#### [PAGE EXTRACT]

****************

Foreword — Real Estate Owned
Federal Reserve Bank of San Francisco
The collapse of the housing market has devastated neighborhoods and balance
sheets alike. Millions of homeowners have defaulted on their mortgages and
holders of mortgage-backed securities (MBS) have suffered massive write-downs.
Banks and servicers have been increasingly called upon to renegotiate payment
terms and reduce mortgage principle to slow the tide of foreclosures and stabilize the housing
market. Despite such attempts to “work out” troubled mortgages, however, the foreclosure
rate continues to rise at a steady pace.
Lost in the current economic turmoil is a discussion of what happens to properties when
they have completed the foreclosure process and revert back to the primary mortgage lender. In some cases, foreclosed properties are auctioned off or converted to rental housing. In
others, they are razed or put into public use. In many cases, however, foreclosed properties
remain unoccupied and become a financial drain on their owners. Such properties are known
as real estate owned (REO).
Barclays Capital estimates that as of November 1, 2008, mortgage lenders and investors
held 871,000 REO properties–up from 414,000 a year earlier. That inventory is expected
to peak around 1.4 million in mid-2010. For communities that experienced rapid housing
appreciation, the REO fallout has been particularly acute. In this issue of the Community
Development Investment Review, Dan Immergluck provides city-level data that raises alarming
questions about the stability of communities overwhelmed by abandoned properties. Yet
from a community development standpoint, this large inventory of REOs offers an unprecedented
opportunity to increase the nation’s stock of affordable housing. Community organizations
and housing authorities across the country have been exploring ways to acquire
REO properties and make them available to low-income homeowners and renters.
Holding REO properties can be a significant ongoing expense. Taxes, insurance, and
repairs slowly erode owners’ equity in a down housing market. Concern over these costs has
led many lenders to sell their REO properties at significant discount; recouping, on average,
only 70 percent of the attached mortgage principal balance.
These discounted prices have allowed some community organizations and housing
authorities to purchase REO properties and put them back into effective use for low-income
homeowners and renters. To date, these purchases have been sporadic and uncoordinated,
mostly because of capacity and funding constraints.
Locating REO properties for potential purchase and rehabilitation can be a time-consuming
and costly process. Few community organizations are equipped to identify, bid on,
and acquire properties efficiently and cost-effectively. To assist these organizations many
advocates have proposed online platforms to catalogue REO properties in an easily searchable
format. Prabal Chakrabarti notes in this journal that such a database will soon be available
in New England, and others are expected to follow. These online tools will lower REO
acquisition costs and give smaller community organizations better access to REO properties.
Large nonprofits have also emerged to provide capacity-building support. In her article,
Mary Tingerthal discusses how the National Community Stabilization Trust (Stabilization
Trust) has supported community organizations operating in neighborhoods experiencing
a high incidence of foreclosure.
The Stabilization Trust has also advocated for increased neighborhood redevelopment
funding. According to Tingerthal, the Stabilization Trust successfully lobbied Congress
to set aside $3.92 billion of the $300 billion appropriated for the Housing and Economic
Recovery Act of 2008 to fund the Neighborhood Stabilization Program (NSP). The NSP will
directly support REO disposition through the Community Development Block Grant (CDBG)

****************

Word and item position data
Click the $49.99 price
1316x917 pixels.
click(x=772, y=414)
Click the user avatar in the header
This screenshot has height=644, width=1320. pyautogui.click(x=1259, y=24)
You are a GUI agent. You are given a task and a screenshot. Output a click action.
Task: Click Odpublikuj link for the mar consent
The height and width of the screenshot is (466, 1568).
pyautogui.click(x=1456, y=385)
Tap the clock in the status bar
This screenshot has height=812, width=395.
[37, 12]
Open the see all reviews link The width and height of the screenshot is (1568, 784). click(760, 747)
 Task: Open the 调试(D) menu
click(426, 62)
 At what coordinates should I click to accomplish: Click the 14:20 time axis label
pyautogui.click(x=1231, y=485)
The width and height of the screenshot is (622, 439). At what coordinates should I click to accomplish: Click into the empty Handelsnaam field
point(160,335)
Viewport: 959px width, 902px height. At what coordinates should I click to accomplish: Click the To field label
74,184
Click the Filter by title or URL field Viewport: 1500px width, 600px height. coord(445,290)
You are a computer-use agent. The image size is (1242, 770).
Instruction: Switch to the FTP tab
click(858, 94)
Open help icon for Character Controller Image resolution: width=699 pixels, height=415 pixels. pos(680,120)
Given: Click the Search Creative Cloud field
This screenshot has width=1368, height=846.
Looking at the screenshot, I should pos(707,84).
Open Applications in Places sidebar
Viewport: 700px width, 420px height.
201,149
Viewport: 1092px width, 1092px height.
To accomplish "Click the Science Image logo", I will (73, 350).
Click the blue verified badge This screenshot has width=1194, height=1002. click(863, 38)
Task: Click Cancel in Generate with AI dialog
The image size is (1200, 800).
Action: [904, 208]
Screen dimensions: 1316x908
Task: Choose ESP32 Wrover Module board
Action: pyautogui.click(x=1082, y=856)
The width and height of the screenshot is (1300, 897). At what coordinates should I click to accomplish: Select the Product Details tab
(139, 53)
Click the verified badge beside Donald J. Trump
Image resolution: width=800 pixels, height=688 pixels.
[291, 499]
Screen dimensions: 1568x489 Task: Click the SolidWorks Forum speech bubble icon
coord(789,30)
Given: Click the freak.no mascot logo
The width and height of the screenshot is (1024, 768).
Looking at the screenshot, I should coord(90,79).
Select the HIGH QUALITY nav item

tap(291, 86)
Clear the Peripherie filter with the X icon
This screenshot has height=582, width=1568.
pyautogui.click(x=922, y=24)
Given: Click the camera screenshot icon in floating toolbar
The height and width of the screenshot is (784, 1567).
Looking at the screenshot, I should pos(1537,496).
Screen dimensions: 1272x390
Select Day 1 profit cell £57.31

****************

#### [GIVEN REQUEST 1]
Duplicate the foreword on foreclosed properties, starting at the words "Holding REO properties" and stopping after the words "mortgage principal balance.".
#### [GIVEN REQUEST 2]
List every abbreviation that the foreword on foreclosed properties introduces in parentheses, each with the full term it stands for.

#### [TASK OUTPUT 1]
Holding REO properties can be a significant ongoing expense. Taxes, insurance, and
repairs slowly erode owners’ equity in a down housing market. Concern over these costs has
led many lenders to sell their REO properties at significant discount; recouping, on average,
only 70 percent of the attached mortgage principal balance.

#### [TASK OUTPUT 2]
- MBS: mortgage-backed securities
- REO: real estate owned
- NSP: Neighborhood Stabilization Program
- CDBG: Community Development Block Grant